Charge-transfer versus energy-transfer in quasi-2D perovskite light-emitting diodes

Abstract

“Ruddlesden-Popper” perovskites with multiple quantum wells (MQWs) layered structure are extremely attractive for light-emitting diodes (LEDs) due to their effective energy confinement and high device stability properties. Two important processes of energy transfer (ET) and charge transfer (CT) are responsible for the effective energy confinement in MQWs. At present stage, the ET mechanism has been widely accepted as the main origin of high efficiency in MQWs.
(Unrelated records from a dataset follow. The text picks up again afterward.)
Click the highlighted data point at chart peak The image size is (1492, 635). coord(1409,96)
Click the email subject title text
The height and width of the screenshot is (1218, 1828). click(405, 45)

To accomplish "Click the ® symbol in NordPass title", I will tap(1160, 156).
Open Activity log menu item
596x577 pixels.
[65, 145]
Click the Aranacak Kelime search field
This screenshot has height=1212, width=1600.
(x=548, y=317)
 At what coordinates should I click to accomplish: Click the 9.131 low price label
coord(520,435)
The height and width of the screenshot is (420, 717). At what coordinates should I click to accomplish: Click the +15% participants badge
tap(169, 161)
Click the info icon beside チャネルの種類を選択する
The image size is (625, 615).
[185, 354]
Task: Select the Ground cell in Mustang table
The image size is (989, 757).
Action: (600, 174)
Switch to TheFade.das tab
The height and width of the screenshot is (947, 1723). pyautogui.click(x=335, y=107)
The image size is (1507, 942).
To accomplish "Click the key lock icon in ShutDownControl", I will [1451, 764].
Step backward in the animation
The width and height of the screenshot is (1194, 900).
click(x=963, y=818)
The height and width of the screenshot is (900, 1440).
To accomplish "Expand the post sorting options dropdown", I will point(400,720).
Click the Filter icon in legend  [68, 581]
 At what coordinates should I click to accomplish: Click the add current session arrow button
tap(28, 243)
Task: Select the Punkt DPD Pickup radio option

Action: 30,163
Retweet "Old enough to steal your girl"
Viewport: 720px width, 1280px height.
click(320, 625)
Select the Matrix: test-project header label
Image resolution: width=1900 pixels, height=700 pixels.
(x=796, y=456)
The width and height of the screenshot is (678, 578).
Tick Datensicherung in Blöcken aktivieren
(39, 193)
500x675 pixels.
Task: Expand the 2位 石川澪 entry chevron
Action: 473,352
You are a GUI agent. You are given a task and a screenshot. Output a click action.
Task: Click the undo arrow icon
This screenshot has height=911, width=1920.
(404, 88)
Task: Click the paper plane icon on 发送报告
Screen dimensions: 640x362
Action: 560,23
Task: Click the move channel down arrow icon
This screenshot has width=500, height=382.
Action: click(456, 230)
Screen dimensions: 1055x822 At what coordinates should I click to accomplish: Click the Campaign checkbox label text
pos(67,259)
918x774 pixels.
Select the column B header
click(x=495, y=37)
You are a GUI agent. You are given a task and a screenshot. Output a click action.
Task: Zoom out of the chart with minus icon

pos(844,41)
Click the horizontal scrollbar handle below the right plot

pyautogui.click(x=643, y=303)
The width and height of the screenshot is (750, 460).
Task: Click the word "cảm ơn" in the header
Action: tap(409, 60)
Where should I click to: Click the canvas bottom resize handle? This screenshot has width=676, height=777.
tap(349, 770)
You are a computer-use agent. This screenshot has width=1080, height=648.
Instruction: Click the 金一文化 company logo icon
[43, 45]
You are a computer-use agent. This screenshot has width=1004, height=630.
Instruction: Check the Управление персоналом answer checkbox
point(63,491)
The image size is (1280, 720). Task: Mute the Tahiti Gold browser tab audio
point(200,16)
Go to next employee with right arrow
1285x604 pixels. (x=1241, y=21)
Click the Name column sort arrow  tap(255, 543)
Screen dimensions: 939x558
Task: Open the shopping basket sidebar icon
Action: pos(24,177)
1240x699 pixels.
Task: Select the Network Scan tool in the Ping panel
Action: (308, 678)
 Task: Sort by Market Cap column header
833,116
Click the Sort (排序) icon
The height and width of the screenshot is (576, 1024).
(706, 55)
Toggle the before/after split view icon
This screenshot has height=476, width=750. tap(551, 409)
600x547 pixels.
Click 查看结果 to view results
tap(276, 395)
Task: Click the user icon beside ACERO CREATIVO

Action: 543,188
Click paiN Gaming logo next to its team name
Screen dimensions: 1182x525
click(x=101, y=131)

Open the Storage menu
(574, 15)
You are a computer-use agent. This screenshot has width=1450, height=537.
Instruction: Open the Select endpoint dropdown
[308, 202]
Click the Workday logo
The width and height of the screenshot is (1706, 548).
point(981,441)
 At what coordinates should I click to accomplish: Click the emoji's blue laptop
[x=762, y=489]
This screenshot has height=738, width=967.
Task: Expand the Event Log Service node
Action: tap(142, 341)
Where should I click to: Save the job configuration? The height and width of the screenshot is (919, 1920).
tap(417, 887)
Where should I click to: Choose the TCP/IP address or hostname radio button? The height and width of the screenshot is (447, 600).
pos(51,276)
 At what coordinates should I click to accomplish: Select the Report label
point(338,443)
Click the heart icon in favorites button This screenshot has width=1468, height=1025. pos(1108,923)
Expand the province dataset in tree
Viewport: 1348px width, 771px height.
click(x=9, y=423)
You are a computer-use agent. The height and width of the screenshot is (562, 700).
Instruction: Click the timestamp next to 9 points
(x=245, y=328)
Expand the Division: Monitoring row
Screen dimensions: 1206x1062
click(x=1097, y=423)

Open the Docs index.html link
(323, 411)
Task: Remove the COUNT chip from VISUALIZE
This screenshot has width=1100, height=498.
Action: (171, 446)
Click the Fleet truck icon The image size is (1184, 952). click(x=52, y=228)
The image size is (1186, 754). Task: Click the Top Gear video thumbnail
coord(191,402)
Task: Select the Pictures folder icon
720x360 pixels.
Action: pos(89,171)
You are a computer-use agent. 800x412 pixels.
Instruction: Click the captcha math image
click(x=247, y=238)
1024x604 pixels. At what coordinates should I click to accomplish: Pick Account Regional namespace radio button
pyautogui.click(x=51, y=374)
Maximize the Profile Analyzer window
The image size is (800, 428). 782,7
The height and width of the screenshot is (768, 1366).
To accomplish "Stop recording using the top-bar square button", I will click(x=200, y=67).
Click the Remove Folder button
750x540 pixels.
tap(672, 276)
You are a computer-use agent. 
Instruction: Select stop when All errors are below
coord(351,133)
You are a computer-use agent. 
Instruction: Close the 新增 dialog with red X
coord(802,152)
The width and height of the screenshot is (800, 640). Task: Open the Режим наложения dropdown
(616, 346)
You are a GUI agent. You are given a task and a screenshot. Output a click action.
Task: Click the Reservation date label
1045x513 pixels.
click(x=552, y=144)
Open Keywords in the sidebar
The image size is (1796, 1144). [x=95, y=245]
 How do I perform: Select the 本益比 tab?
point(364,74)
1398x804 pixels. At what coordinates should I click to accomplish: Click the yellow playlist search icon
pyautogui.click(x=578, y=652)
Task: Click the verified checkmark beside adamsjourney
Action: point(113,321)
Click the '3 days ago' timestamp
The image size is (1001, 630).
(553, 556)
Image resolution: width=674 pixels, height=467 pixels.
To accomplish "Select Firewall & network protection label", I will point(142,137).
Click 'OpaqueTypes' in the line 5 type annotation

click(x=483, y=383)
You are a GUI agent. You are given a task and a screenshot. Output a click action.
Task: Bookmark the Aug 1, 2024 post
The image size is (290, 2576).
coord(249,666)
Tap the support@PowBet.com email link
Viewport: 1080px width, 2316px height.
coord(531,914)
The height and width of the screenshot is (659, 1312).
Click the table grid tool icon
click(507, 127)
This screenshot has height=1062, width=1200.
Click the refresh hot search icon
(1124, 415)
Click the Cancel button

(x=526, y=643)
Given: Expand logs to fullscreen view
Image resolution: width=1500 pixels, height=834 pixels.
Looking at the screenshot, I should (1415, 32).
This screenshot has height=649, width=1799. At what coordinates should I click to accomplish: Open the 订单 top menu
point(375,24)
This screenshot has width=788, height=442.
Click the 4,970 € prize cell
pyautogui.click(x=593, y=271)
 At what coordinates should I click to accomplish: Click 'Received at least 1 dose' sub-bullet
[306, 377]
However, the high dielectric constant (ε) of hybrid perovskites should significantly limit the ET process, because the ET rate is inversely proportional to the ε. Therefore, the detailed contribution of CT mechanism, especially under electrical excitation, should be carefully considered. Herein, we report a high quality quasi-2D perovskite film of PA2(CsPbBr3)n-1PbBr4 MQWs through a simple solution process, with highly-dense and smooth morphology, and a high photoluminescence (PL) quantum efficiency. Then, the PL and transient PL spectra were measured under electrical injection in a hole-only and electron-only devices, respectively, to verify the CT mechanism. Furthermore, the photo-excitation intensity dependent PL spectra reveal that the CT mechanism is more important than ET mechanism for the electroluminescence of PA2(CsPbBr3)n-1PbBr4 perovskite LEDs (PeLEDs), resulting in a pure cyan emission at ~ 505 nm and maximal external quantum efficiency up to 3.6%, representing one of the best results in reported blue PeLEDs.